(Goal of the exercise) Read the entries below and pull out each line with the string "column".

[Saved entries]
Content starts
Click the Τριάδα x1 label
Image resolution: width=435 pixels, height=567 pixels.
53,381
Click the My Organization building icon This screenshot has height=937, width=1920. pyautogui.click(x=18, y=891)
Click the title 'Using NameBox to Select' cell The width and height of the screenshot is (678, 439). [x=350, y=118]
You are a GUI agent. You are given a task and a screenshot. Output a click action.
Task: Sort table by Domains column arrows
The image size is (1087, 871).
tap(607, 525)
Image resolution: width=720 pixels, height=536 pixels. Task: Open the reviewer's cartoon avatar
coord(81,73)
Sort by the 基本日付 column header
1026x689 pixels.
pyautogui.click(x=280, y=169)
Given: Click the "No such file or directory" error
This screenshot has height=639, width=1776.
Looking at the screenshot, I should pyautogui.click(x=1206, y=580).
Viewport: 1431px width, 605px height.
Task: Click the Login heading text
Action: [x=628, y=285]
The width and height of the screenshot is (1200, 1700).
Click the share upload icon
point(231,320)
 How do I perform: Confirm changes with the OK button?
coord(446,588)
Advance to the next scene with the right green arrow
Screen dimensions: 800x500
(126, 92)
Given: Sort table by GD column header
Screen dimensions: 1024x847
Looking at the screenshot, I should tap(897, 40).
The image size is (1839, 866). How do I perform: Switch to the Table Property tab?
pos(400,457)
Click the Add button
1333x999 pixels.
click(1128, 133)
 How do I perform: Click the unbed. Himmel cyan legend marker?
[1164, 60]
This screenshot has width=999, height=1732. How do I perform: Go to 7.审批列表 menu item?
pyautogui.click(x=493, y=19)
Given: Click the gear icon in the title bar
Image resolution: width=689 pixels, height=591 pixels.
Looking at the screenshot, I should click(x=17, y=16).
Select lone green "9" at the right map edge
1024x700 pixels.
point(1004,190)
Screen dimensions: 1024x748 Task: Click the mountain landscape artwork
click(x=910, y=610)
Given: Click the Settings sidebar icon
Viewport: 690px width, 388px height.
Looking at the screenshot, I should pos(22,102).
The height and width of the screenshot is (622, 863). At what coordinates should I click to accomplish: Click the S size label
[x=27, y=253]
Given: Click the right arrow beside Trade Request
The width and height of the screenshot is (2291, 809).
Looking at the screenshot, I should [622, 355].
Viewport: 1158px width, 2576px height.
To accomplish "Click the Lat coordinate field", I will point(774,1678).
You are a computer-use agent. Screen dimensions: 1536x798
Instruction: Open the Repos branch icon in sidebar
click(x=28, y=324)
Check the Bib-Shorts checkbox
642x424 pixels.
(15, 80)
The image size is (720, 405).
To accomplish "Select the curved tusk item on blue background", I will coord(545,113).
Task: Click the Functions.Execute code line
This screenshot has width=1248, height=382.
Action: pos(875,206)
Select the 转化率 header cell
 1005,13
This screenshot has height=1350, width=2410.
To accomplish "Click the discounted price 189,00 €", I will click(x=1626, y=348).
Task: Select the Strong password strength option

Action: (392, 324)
Content ends
(Result for this exercise)
Task: Sort table by Domains column arrows
Sort by the 基本日付 column header
Given: Sort table by GD column header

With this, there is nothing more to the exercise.